Van is a city located in Eastern Anatolia, surrounded by rocky mountain ranges and situated near the Van Lake. This city served as the ancient Urartian capital of Tuspa, and its history can be traced back to the 9th century BC. The most notable attraction in Van is the impressively intact citadel located on one of the peaks, which features steps carved into rock that lead to the fortress. Along the descent, visitors can observe cuneiform inscriptions that honor Persian King Xerxes from the 5th century BC. The citadel's walls also house Urartian royal tombs, which are worth visiting.

Van has many mosques and tombs, including the Ulu Mosque, Hüsrev Pasa Mosque, Kaya Çelebi mosque, and ikiz kümbet. The Archaeological Museum, located in the new city, exhibits Urartian artifacts. For a beach holiday, visitors can head to Edremit, which is 14 kilometers southwest of Van and offers recreational activities such as sightseeing excursions. Gevas is another nearby town that contains a Seljuk graveyard and Halime Hatun Tomb.

Lake Van is the largest and deepest lake in Turkey, formed by the eruption of the Nemrut volcano. The lake's surroundings offer a picturesque location for climbing, hiking, or hunting, providing both excitement and relaxation.

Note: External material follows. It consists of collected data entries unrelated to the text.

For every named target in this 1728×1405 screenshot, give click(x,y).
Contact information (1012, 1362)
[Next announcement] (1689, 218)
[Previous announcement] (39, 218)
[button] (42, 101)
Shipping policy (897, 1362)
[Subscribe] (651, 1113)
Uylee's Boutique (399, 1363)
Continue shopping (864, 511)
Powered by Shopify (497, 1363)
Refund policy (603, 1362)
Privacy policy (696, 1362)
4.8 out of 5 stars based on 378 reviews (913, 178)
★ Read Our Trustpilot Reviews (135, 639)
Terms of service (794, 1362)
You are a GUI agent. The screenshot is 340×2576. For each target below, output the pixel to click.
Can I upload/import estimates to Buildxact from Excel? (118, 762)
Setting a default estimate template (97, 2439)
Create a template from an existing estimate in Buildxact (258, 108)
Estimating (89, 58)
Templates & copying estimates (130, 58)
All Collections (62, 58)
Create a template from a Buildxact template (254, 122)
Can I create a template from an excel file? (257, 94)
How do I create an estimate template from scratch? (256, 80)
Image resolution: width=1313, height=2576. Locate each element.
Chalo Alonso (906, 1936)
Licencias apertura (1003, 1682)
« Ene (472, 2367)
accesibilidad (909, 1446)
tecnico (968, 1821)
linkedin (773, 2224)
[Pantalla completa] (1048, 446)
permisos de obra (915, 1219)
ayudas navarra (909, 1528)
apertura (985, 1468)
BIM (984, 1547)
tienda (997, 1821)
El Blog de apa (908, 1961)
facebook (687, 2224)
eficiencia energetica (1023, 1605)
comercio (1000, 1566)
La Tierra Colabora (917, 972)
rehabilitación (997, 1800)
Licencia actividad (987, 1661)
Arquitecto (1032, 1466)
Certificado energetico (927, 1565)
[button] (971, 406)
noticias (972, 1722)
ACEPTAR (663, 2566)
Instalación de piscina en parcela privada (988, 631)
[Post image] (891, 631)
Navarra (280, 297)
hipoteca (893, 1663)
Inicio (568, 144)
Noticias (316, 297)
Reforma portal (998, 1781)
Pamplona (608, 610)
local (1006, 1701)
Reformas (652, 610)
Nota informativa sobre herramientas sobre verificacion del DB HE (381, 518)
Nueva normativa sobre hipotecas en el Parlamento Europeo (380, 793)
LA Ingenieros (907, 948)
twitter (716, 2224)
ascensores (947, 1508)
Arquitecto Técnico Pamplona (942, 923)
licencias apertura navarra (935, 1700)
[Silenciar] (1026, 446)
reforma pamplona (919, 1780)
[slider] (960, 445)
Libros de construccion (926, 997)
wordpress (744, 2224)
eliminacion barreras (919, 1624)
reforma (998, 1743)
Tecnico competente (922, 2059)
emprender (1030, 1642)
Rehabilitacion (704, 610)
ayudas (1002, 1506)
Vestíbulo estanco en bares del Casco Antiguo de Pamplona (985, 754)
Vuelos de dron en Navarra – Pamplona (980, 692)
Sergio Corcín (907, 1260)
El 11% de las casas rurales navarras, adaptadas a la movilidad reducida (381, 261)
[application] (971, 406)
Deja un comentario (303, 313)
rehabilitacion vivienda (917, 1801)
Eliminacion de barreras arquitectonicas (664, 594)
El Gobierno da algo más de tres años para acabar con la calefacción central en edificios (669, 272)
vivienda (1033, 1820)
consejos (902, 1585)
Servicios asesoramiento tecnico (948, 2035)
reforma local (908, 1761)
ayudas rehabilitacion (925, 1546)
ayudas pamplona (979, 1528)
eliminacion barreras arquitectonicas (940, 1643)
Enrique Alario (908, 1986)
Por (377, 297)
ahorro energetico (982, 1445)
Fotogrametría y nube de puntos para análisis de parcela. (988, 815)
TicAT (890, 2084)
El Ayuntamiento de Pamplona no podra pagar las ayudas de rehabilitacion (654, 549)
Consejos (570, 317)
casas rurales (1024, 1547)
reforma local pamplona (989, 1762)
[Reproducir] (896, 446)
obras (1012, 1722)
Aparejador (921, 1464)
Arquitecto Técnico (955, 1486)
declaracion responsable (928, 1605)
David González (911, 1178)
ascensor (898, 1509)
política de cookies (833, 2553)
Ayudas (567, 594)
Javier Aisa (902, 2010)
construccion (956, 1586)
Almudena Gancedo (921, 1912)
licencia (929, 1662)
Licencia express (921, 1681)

In addition to the beach and Urartian sites, visitors can explore Turkish culture and visit some of the islands located in Lake Van. Akdamar Island, the most important island, features the 10th-century Akdamar Church decorated in Old Testament reliefs. Carpanak Island, located 67 kilometers away from Van, is also worth a visit. Hosap Fortress, an impressive structure located 42 miles east on Hakkari Road, is another attraction for visitors interested in exploring Urartian sites.

Van's Old City and Fortress have been added to the Tentative List of UNESCO, recognizing the cultural and historical significance of the region.